ASSIGNMENT
Search the entries below for the word "gear" and copy every line where it appears.

# # #

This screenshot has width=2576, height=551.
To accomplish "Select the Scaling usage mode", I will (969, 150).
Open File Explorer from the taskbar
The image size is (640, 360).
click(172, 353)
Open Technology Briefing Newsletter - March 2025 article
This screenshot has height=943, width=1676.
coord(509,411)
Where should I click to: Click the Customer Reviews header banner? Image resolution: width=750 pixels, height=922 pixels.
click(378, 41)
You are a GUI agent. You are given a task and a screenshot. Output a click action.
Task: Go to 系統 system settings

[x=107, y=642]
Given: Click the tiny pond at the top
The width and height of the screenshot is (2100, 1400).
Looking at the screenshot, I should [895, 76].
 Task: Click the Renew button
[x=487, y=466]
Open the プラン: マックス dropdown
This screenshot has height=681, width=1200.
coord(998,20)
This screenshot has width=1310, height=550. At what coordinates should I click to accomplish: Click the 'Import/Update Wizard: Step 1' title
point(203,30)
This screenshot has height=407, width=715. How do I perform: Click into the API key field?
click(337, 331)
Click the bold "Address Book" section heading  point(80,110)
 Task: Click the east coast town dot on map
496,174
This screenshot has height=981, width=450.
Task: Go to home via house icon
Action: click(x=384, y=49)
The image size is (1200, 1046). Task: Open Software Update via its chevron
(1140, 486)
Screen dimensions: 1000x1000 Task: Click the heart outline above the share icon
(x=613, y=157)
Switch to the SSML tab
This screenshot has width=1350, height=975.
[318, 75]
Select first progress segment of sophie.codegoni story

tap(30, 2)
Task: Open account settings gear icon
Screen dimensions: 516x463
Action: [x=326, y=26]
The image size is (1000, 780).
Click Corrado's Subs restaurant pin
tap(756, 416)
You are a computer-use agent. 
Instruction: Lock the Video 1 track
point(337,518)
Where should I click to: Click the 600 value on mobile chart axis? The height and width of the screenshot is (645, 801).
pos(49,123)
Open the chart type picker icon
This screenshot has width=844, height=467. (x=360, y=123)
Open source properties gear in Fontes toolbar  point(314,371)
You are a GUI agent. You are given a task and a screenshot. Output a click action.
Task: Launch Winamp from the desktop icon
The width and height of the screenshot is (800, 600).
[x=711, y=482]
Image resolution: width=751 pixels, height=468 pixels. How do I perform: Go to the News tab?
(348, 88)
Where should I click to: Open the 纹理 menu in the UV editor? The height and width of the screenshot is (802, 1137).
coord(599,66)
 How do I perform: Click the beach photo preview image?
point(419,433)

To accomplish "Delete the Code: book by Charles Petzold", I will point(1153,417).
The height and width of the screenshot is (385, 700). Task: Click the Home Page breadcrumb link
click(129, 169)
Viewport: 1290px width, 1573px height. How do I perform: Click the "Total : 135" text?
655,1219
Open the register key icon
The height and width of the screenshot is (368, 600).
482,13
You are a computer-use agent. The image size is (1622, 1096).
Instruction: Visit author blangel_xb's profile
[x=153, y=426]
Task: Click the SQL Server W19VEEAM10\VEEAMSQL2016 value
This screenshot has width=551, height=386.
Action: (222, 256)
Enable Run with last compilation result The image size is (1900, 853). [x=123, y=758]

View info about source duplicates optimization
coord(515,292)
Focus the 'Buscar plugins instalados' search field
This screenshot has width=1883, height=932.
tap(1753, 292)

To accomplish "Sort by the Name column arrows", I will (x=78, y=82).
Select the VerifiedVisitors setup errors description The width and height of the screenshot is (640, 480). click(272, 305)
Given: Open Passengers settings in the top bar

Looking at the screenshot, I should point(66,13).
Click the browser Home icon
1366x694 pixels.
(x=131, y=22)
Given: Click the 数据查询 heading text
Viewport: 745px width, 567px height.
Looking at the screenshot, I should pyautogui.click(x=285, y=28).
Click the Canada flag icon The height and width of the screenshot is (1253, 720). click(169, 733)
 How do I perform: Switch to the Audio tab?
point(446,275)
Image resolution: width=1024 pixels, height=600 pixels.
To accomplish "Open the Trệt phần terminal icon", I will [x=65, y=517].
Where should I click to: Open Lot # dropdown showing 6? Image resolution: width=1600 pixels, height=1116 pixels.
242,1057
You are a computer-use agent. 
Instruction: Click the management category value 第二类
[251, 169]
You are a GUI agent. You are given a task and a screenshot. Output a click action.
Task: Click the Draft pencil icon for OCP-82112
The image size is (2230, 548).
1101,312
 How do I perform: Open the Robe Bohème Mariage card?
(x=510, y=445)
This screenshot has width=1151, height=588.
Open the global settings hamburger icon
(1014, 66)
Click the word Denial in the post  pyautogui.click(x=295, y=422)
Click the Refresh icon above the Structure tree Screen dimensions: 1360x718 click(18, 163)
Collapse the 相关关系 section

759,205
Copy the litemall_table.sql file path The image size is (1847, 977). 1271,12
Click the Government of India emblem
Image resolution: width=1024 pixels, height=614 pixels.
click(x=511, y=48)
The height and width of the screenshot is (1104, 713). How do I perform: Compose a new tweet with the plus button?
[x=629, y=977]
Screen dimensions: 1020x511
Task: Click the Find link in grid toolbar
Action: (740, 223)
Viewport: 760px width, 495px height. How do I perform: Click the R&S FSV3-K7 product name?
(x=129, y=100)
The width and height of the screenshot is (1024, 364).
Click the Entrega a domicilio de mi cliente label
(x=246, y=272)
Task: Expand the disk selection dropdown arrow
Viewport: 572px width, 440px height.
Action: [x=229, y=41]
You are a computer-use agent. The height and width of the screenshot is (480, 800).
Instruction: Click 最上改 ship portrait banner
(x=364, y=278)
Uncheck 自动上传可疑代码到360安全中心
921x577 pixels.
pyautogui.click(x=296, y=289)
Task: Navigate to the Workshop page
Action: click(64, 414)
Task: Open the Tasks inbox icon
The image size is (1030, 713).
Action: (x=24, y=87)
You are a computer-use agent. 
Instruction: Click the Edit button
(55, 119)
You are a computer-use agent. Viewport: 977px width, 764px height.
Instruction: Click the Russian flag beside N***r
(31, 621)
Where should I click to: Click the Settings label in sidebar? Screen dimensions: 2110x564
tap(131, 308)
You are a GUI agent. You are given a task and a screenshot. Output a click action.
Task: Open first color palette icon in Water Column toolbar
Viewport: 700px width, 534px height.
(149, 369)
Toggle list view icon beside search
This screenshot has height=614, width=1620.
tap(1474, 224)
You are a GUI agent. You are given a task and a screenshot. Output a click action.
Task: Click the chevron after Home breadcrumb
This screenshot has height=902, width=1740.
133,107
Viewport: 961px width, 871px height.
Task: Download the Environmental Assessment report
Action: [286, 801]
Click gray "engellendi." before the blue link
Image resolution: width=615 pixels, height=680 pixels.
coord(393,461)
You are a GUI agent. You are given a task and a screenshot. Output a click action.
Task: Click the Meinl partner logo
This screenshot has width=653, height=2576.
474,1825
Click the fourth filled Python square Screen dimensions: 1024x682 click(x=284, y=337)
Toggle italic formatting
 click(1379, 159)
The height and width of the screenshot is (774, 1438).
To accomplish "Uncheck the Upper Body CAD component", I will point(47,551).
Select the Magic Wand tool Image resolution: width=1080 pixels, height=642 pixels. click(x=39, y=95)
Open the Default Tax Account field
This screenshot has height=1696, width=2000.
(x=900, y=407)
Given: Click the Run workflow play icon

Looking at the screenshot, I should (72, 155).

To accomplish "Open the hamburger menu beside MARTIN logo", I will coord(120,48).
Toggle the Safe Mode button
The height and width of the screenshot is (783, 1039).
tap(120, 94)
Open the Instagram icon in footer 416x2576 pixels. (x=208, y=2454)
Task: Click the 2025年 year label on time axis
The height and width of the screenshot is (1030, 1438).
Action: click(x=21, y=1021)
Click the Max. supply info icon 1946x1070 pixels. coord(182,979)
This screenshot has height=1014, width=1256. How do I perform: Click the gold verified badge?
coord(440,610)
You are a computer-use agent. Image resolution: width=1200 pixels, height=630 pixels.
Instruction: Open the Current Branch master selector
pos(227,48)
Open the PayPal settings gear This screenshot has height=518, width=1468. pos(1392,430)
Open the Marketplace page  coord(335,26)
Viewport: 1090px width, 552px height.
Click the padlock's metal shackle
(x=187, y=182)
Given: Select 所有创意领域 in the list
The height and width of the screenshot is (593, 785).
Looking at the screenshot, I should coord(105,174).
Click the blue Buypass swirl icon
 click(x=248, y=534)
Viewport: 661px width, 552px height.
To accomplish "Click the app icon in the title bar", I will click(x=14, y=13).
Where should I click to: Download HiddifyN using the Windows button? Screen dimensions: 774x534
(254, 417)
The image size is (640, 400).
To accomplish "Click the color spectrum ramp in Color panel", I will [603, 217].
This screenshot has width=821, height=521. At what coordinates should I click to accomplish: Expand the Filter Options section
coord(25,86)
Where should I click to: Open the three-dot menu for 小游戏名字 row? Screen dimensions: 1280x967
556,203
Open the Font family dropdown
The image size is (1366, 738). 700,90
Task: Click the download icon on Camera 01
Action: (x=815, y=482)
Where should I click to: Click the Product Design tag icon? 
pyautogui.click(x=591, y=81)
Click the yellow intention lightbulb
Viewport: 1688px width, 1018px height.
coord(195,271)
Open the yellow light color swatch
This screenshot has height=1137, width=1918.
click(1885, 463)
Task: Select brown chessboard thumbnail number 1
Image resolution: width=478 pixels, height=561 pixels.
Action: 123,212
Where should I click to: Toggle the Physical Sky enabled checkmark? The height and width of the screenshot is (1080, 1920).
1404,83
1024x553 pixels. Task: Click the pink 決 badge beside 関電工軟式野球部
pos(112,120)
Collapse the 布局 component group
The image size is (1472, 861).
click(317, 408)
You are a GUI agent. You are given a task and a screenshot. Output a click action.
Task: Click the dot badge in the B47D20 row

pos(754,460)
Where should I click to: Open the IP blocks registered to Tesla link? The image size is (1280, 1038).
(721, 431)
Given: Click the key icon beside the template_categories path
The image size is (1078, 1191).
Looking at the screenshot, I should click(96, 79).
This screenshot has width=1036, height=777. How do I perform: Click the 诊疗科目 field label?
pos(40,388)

# # #

COMPLETED TASK
Task: Open account settings gear icon
Open source properties gear in Fontes toolbar  point(314,371)
Open the PayPal settings gear This screenshot has height=518, width=1468. pos(1392,430)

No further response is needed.